*Action item*
An exact copy of all the data is the expected answer.

Stored data
__________

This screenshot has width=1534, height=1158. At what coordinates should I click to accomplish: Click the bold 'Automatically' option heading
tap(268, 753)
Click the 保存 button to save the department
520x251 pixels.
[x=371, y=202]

__________

*Solution*
This screenshot has width=1534, height=1158. At what coordinates should I click to accomplish: Click the bold 'Automatically' option heading
tap(268, 753)
Click the 保存 button to save the department
520x251 pixels.
[x=371, y=202]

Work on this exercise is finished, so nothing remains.